# EXTRAIT DU TEXTE
▬▬▬

PREMIERE PARTIE
La fuite imprévue hors du pays d'origine
- « Moi je voulais qu'on me condamne, que quelqu'un me
dise: « Tu as mal fait ». - « Vous condamner pourquoi?
»
- « De ce qui m'a décidé de venir en
France »
Entretien avec Venantia
Comment comprendre les motivations profondes qui poussent le
ressortissant d'un pays à «(im) migrer » vers un autre pays?
Certes la situation politique ou économique ,qui forment les deux
principaux facteurs d'instabilité et la cause de toute immigration, est
une source d'explication .Mais tout immigration ne saurait se comprendre sans
une tentative de décrypter les représentations parfois
communes,souvent individuelles, toujours culturelles des personnes en
migration.
1) Immigration ou fuite?
L'enjeu de cette première partie est de comprendre ce
qui motive une personne possédant une nationalité,une culture
propre,une identité précise en somme, à quitter ce
même pays pour rejoindre un autre jugé plus habitable. Le
problème de l'immigration personnelle (nous ne nous appuyons que sur des
cas uniques et personnels) doit se résoudre au moyen d'une
méthodologie définie: nous en examinerons tout d'abord les
différentes causes factuelles, puis mettrons en lumière les
stratégies mises en oeuvre pour y répondre et qui consomment
véritablement l'acte d'immigrer. Nous rappelons que cette
étude n'a pas une volonté scientifique de décrypter les
représentations des personnes interrogées mais à en
comprendre les cas dans leurs individualités, leurs vécus et
à montrer que ces dernières sont liées à nos
propres représentations.
a) Deux causes de motivation à l'immigration:
« J'ai jamais rêvé de venir en France »
explique Venantia dès le début de l'entretien, c'est dire que les
causes de départ sont rarement dépendantes exclusivement de la
personne et de son écologie personnelle. Les facteurs motivants
sont bien plutôt extérieurs à la personnalité.
Ils sont très souvent confus pour le réfugié
comme le montre les premières minutes de chaque entretien. On
voit les demandeurs d'asile chercher leurs mots, hésiter,
parfois même nous concéder la parole et nous demander de
questionner afin de les aider à formuler.
Venantia nous donne les clés de ce qui est
l'interprétation la plus souhaitable possible : elle insiste sur le
fait, dès le début de l'entretien,de relativiser notre
étude auprès d'autres résidents du CADA venant d'autres
situations économiques ou politiques afin de rendre consciente cette
confusion de facteurs. On rejoint sur ce point une des principales critiques du
système d'accueil et d'instruction judiciaire français
représenté par l'OFPRA: la classification des cas personnels en
grandes masses non représentatives sans compréhension
préalable des vécus individuels, parfois jusqu'à la
dichotomie simplificatrice (réfugié économique ou
réfugié politique; clandestin ou apatride) qui participe de la
mécanisation bureaucratique.

▬▬▬

# OBJECTIF DE L'EXERCICE
Poursuivez le texte sur la fuite des demandeurs d'asile hors de leur pays en reprenant juste après sa dernière phrase.

▬▬▬

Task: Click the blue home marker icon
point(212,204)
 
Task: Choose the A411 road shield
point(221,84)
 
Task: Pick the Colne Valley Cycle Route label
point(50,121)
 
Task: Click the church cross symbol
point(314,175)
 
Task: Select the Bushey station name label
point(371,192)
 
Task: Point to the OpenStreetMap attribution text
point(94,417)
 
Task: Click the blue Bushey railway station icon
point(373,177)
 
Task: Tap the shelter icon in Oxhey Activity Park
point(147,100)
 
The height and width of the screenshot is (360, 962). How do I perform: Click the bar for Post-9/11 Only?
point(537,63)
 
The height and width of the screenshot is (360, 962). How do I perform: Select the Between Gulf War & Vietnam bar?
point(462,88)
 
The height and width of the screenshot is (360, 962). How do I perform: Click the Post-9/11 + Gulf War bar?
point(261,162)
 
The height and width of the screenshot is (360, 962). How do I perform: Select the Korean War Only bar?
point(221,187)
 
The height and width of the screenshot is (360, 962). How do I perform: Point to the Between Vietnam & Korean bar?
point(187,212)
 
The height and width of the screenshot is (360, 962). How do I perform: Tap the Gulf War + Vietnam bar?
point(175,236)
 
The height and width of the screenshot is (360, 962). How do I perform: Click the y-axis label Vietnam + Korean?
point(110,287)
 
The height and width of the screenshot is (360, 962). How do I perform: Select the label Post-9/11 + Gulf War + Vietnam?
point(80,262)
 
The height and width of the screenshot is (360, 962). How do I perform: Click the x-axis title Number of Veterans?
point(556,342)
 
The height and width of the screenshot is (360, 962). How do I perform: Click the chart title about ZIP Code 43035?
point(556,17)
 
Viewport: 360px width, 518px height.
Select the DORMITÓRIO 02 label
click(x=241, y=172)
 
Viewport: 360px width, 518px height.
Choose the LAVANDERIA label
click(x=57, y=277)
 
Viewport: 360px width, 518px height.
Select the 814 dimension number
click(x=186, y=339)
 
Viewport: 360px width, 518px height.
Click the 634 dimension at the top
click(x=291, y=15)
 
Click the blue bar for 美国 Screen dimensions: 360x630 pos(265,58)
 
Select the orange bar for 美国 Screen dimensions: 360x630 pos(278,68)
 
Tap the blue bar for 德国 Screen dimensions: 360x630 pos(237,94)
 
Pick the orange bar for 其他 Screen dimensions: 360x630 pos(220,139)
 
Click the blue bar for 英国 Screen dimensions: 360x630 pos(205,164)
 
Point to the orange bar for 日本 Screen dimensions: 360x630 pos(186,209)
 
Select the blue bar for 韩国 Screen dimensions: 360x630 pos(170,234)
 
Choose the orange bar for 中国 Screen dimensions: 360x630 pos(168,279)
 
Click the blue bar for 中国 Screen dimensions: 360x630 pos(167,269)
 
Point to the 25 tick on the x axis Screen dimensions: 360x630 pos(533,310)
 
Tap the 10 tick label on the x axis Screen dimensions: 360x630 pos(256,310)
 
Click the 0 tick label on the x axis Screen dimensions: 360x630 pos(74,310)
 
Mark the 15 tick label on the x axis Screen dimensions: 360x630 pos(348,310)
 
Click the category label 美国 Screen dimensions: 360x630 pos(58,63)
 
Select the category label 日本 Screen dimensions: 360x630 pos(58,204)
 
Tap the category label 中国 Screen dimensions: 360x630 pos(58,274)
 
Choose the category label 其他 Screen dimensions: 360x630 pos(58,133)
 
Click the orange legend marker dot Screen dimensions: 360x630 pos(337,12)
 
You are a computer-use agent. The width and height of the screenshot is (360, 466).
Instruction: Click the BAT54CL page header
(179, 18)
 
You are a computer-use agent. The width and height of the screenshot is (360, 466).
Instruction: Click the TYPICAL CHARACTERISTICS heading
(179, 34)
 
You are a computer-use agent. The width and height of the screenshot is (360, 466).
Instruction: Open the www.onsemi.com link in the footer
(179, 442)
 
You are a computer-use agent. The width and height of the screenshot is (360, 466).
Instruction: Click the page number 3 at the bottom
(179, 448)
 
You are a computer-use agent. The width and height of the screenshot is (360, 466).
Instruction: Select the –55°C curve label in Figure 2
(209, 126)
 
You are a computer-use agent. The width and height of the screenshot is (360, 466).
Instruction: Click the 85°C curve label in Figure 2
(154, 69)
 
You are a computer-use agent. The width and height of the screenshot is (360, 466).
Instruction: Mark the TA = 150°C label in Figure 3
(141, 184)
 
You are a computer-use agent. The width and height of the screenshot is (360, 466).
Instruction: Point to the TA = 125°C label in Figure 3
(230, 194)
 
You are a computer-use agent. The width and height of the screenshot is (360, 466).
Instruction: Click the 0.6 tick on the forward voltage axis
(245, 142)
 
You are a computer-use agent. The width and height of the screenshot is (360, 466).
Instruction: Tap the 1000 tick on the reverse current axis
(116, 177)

▬▬▬

# RÉSULTAT ATTENDU
« Je commence exactement par quoi? » demande
Venantia. Bien entendu on remarque très vite que cette
tentative, sous contrainte en quelque sorte (celle de notre présence),
de reconstituer les causes de départ dépend très fortement
à la fois du traumatisme vécu, et du niveau intellectuel et
mental du demandeur d'asile. Nous remarquons que dans le cas des
personnes interrogées ayant eu un niveau d'étude certain ce
discours est reconstitué de manière livresque quasiment: on
assiste à une narration qui n'exige pas beaucoup d'échos ou de
relance de notre part. Cyprien (ingénieur de formation) notamment
délivre son histoire en insistant notablement sur les circonstances
temporelles et géographiques (dates, précision des lieux et
importance de faire imager les détails).Il nous dessine rapidement une
carte qui est comme le support de son discours. Nous n'intervenons que pour en
préciser les dimensions culturelles qui ne peuvent qu'échapper
à un occidental (accent, expressions afro-francophones, termes
dialectaux, dénomination toponymique...).On remarque également
que très souvent ceux-ci (en tous cas pour les demandeurs d'asile
francophones ou maîtrisant bien la langue française) explicitent
leurs discours avant même qu'on leur demande de le préciser, de la
même manière que s'ils prévoyaient notre
incompréhension. Volonté illocutoire ou empathie aucun indice ne
nous permet de mesurer ce point.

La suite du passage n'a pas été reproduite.